Start of EXERCISE MATERIAL

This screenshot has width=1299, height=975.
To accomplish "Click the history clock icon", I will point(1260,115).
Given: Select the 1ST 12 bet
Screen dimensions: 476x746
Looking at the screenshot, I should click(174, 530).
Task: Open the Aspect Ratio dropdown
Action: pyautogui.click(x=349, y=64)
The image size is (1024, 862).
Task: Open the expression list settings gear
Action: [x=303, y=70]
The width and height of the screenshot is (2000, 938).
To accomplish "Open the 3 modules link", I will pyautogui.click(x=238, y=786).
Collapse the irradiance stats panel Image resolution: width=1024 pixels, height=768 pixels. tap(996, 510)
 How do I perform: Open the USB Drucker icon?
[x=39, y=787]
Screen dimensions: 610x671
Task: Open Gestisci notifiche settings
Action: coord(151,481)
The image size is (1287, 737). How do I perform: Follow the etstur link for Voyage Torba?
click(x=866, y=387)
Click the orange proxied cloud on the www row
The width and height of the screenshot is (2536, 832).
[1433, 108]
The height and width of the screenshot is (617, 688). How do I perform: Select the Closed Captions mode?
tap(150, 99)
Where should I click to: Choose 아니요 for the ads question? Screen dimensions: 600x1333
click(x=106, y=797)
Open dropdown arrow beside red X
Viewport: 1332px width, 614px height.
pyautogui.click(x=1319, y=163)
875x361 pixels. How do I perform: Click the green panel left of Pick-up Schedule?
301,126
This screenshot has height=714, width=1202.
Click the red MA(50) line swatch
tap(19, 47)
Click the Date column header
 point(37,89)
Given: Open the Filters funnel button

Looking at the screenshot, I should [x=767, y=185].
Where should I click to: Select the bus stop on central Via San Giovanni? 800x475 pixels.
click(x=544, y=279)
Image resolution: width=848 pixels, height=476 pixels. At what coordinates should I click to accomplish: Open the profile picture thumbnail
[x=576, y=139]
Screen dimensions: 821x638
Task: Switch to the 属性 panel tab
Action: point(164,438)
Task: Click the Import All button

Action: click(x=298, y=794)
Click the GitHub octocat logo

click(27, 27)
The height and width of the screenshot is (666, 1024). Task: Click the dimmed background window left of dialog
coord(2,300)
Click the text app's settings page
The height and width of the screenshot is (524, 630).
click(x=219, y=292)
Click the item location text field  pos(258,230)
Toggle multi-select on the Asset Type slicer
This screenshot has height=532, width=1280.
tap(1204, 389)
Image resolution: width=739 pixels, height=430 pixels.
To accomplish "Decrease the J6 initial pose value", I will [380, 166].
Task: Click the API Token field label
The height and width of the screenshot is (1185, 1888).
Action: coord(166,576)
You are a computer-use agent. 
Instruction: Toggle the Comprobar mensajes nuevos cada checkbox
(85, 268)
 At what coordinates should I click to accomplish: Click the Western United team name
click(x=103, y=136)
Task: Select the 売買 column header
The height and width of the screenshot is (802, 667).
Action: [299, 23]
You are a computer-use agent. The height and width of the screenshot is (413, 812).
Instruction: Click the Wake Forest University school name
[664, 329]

End of EXERCISE MATERIAL

Copy the lines above that hold the word "field".

Click the item location text field  pos(258,230)
Task: Click the API Token field label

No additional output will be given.